> How to complete this task: Only the lines from the one with "Open the 外观 appearance icon" through the end of the data are wanted, copied exactly.

*** Opening of Records for processing ***

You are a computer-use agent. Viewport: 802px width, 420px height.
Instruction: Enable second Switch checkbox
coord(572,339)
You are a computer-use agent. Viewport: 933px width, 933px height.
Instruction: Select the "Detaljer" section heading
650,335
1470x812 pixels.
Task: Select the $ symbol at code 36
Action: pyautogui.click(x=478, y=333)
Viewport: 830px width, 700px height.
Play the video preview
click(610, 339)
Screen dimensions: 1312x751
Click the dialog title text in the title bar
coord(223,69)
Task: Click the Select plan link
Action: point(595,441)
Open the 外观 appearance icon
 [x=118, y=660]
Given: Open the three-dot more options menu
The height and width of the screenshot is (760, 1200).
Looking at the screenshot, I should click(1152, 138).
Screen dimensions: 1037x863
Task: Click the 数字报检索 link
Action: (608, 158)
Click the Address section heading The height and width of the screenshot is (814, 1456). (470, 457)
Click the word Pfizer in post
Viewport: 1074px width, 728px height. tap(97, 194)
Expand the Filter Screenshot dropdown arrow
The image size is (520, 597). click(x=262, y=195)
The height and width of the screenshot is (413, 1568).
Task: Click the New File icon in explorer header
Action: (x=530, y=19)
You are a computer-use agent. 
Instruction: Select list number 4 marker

*** Close of Records for processing ***

> Answer below:
Open the 外观 appearance icon
 [x=118, y=660]
Given: Open the three-dot more options menu
The height and width of the screenshot is (760, 1200).
Looking at the screenshot, I should click(1152, 138).
Screen dimensions: 1037x863
Task: Click the 数字报检索 link
Action: (608, 158)
Click the Address section heading The height and width of the screenshot is (814, 1456). (470, 457)
Click the word Pfizer in post
Viewport: 1074px width, 728px height. tap(97, 194)
Expand the Filter Screenshot dropdown arrow
The image size is (520, 597). click(x=262, y=195)
The height and width of the screenshot is (413, 1568).
Task: Click the New File icon in explorer header
Action: (x=530, y=19)
You are a computer-use agent. 
Instruction: Select list number 4 marker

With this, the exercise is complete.